Implement PAM password verification in swaylock

1 files changed, 34 insertions, 0 deletions

diff --git a/swaylock/main.c b/swaylock/main.c
index 95921d53..19993ce6 100644
--- a/swaylock/main.c
+++ b/swaylock/main.c
@@ -1,4 +1,5 @@
 #include "wayland-swaylock-client-protocol.h"
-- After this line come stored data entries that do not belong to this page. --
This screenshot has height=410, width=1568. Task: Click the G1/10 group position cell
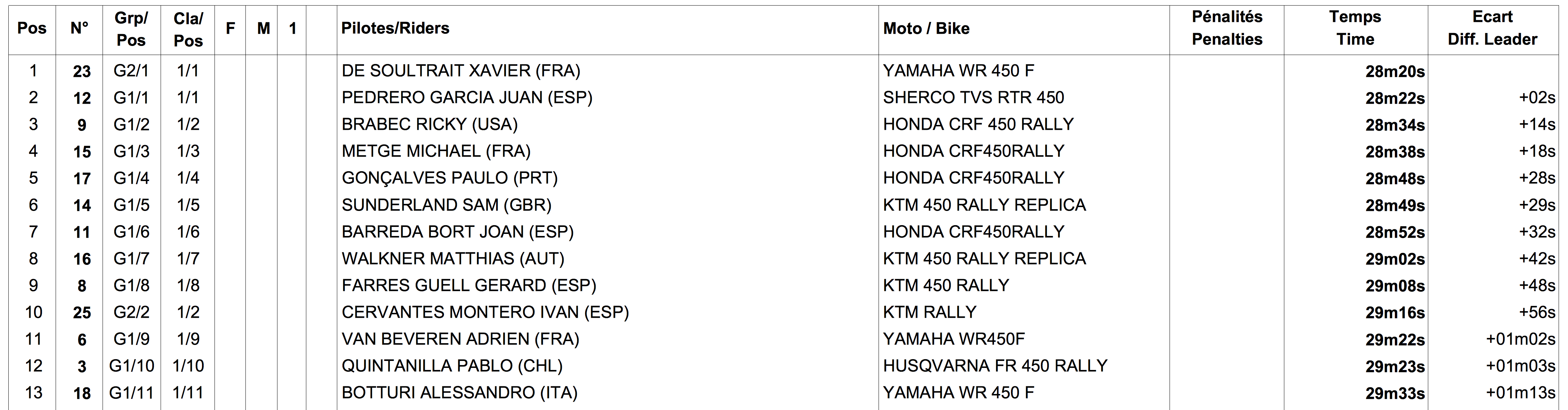click(131, 365)
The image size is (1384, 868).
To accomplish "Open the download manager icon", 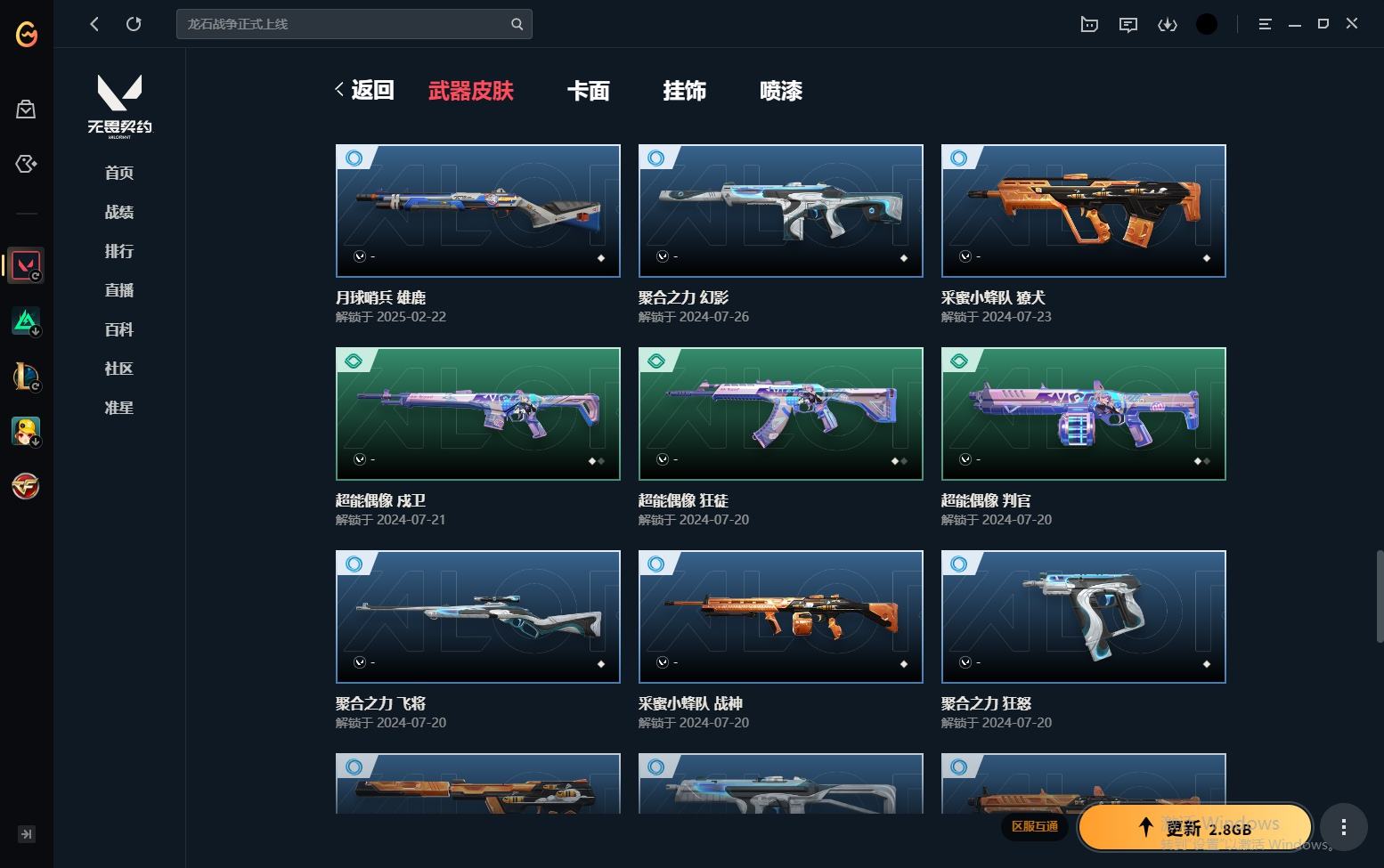I will click(x=1168, y=24).
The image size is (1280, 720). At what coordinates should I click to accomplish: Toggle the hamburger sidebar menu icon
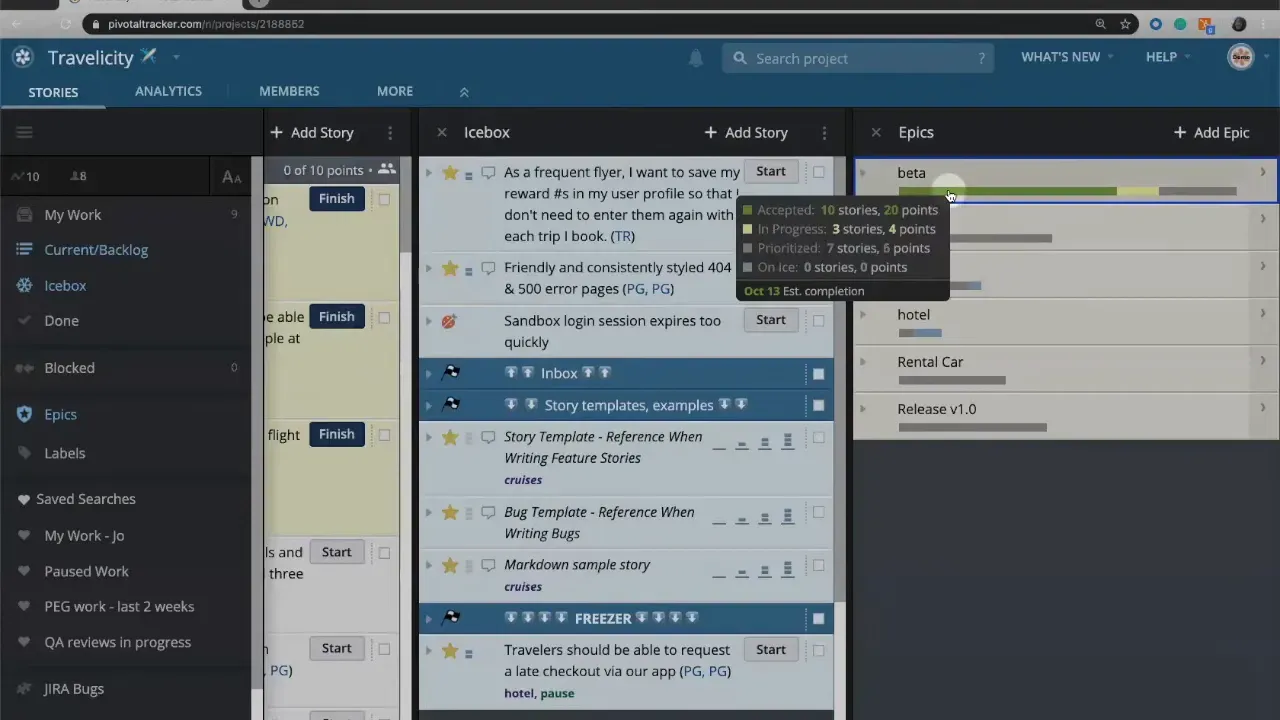25,132
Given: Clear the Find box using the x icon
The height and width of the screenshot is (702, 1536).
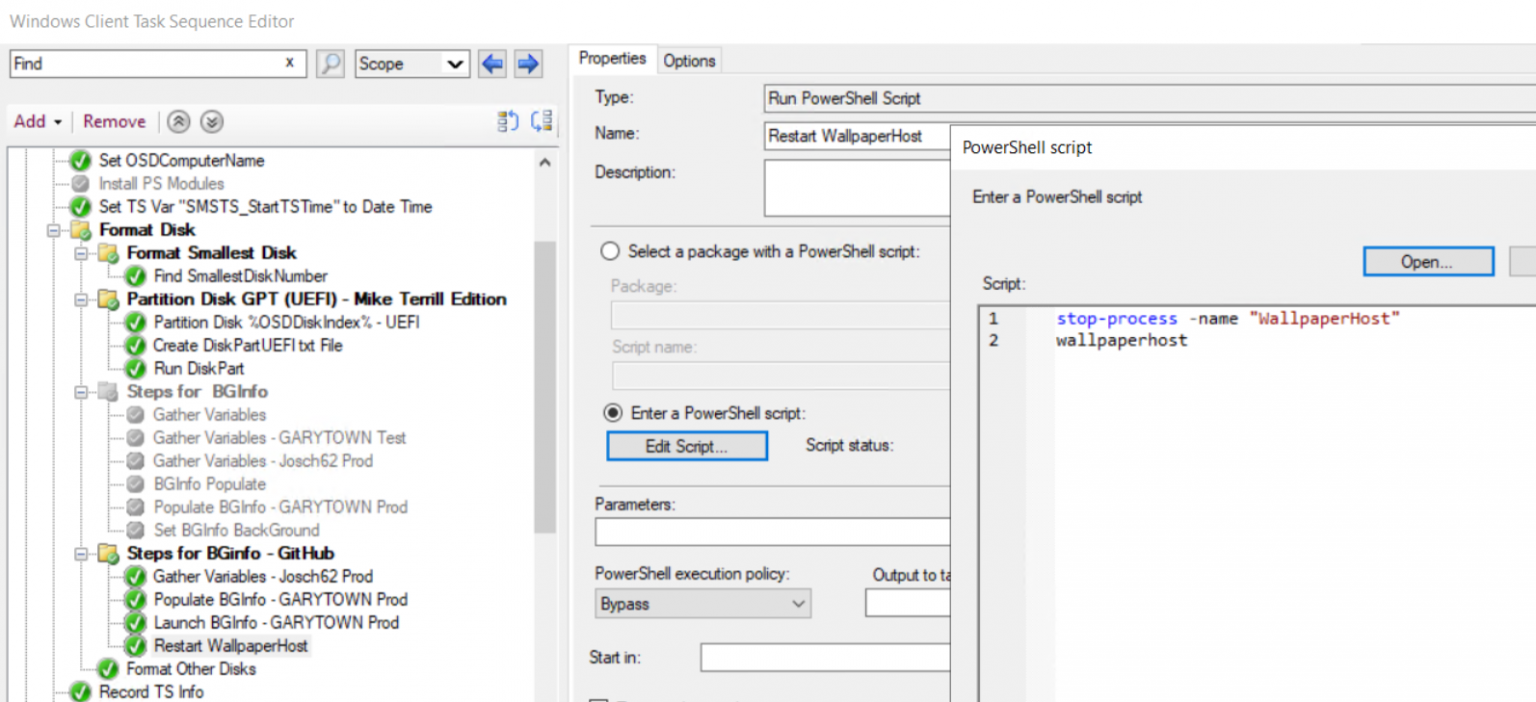Looking at the screenshot, I should [291, 63].
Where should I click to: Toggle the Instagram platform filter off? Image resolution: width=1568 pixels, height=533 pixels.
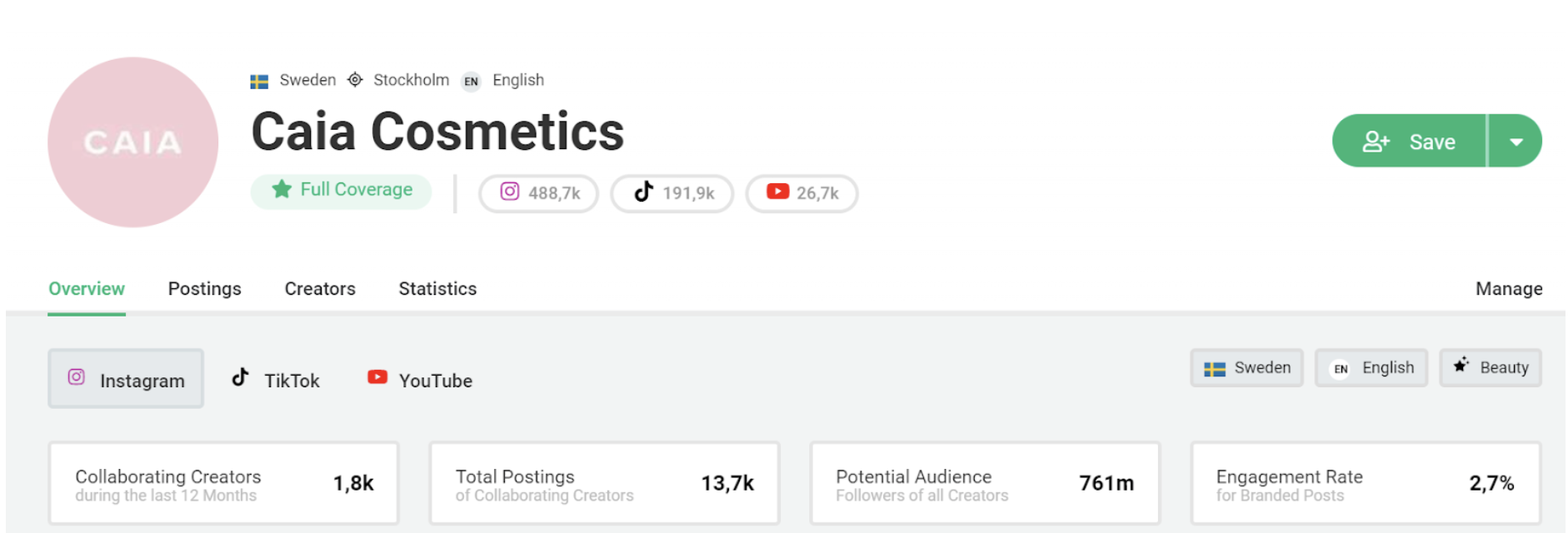[x=125, y=379]
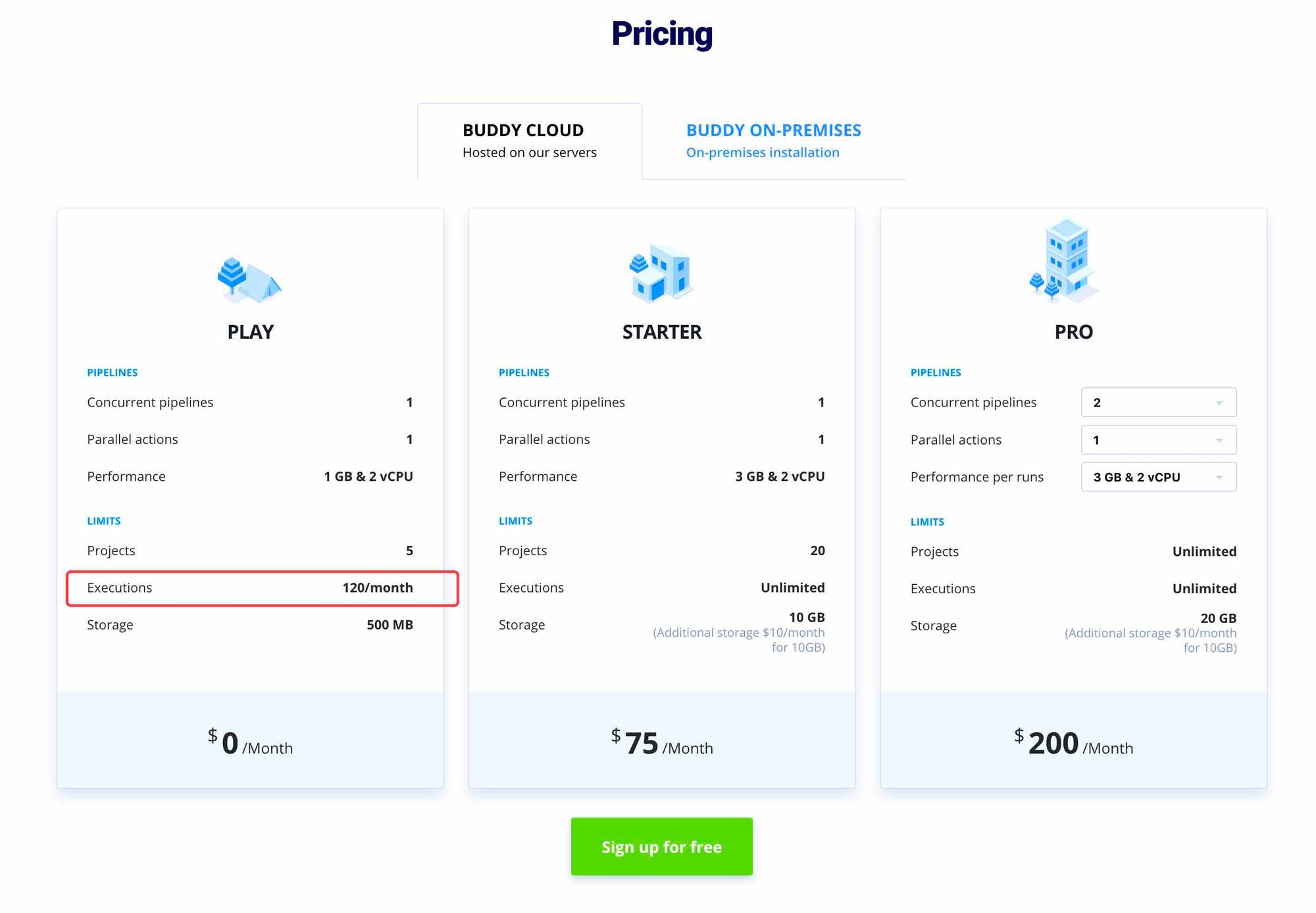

+#include <security/pam_appl.h>
 #include <stdio.h>
 #include <stdlib.h>
 #include <string.h>
@@ -29,6 +30,39 @@ void sway_terminate(void) {
 	exit(EXIT_FAILURE);
 }
 
+struct pam_response *pam_reply;
+
+int function_conversation(int num_msg, const struct pam_message **msg,
+		struct pam_response **resp, void *appdata_ptr) {  
+	*resp = pam_reply;
+	return PAM_SUCCESS;  
+}  
+
+/**
+ * password will be zeroed out.
+ */
+bool verify_password(const char *username, char *password) {
+	const struct pam_conv local_conversation = { function_conversation, NULL };
+	pam_handle_t *local_auth_handle = NULL;
+	int pam_err;
+	if ((pam_err = pam_start("swaylock", username, &local_conversation, &local_auth_handle)) != PAM_SUCCESS) {
+		sway_abort("PAM returned %d\n", pam_err);
+	}
+	pam_reply = (struct pam_response *)malloc(sizeof(struct pam_response));
+	pam_reply[0].resp = password;
+	pam_reply[0].resp_retcode = 0;
+	if ((pam_err = pam_authenticate(local_auth_handle, 0)) != PAM_SUCCESS) {
+		memset(password, 0, strlen(password));
+		return false;
+	}
+	if ((pam_err = pam_end(local_auth_handle, pam_err)) != PAM_SUCCESS) {
+		memset(password, 0, strlen(password));
+		return false;
+	}
+	memset(password, 0, strlen(password));
+	return true;
+}
+
 void notify_key(enum wl_keyboard_key_state state, xkb_keysym_t sym, uint32_t code, uint32_t codepoint) {
 	sway_log(L_INFO, "notified of key %c", (char)codepoint);
 }